[core][gpu objects] Integrate single-controller collective APIs with GPU objects by stephanie-wang · Pull Request #53720 · ray-project/ray

stephanie-wang · 2025-06-10T22:03:10Z

Why are these changes needed?

Adds integration between the single-controller collective APIs introduced in #53319 and the GPU objects feature prototyped in #52938. Actor collectives created through ray.experimental.collective.create_collective_group will now be automatically used if a task declares a tensor transport other than the default OBJECT_STORE. This also adds support for allocating the torch tensors on the correct device (GPU for NCCL and CPU for GLOO).

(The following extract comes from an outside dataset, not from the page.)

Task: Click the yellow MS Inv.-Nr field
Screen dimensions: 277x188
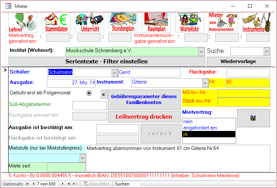Action: (244, 93)
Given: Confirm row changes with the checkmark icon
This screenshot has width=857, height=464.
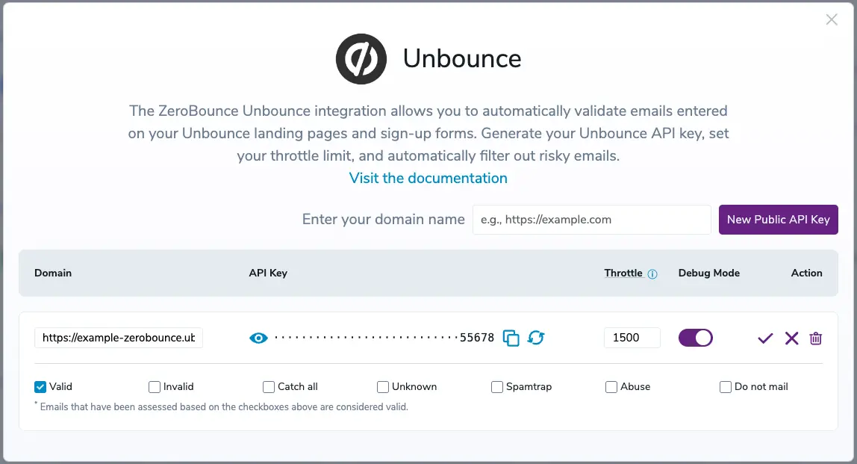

See updates in test_gpu_objects.py for examples.

Checks

I've signed off every commit(by using the -s flag, i.e., git commit -s) in this PR.
I've run scripts/format.sh to lint the changes in this PR.
I've included any doc changes needed for https://docs.ray.io/en/master/.
- I've added any new APIs to the API Reference. For example, if I added a
  method in Tune, I've added it in doc/source/tune/api/ under the
  corresponding .rst file.
I've made sure the tests are passing. Note that there might be a few flaky tests, see the recent failures at https://flakey-tests.ray.io/
Testing Strategy
- Unit tests
- Release tests
- This PR is not tested :(

Signed-off-by: Stephanie wang <smwang@cs.washington.edu>

Co-authored-by: Kai-Hsun Chen <kaihsun@apache.org> Signed-off-by: Stephanie Wang <smwang@cs.washington.edu>

Co-authored-by: Edward Oakes <ed.nmi.oakes@gmail.com> Signed-off-by: Stephanie Wang <smwang@cs.washington.edu>

Signed-off-by: Stephanie wang <smwang@cs.washington.edu>

…ct-collective-integration

Signed-off-by: Stephanie wang <smwang@cs.washington.edu>

…tive-integration

Signed-off-by: Stephanie wang <smwang@cs.washington.edu>

edoakes · 2025-06-11T22:14:26Z

python/ray/_private/worker.py

+    def gpu_object_manager(self) -> "ray._private.gpu_object_manager.GPUObjectManager":
+        if self._gpu_object_manager is None:
+            from ray._private.gpu_object_manager import GPUObjectManager
+            self._gpu_object_manager = GPUObjectManager()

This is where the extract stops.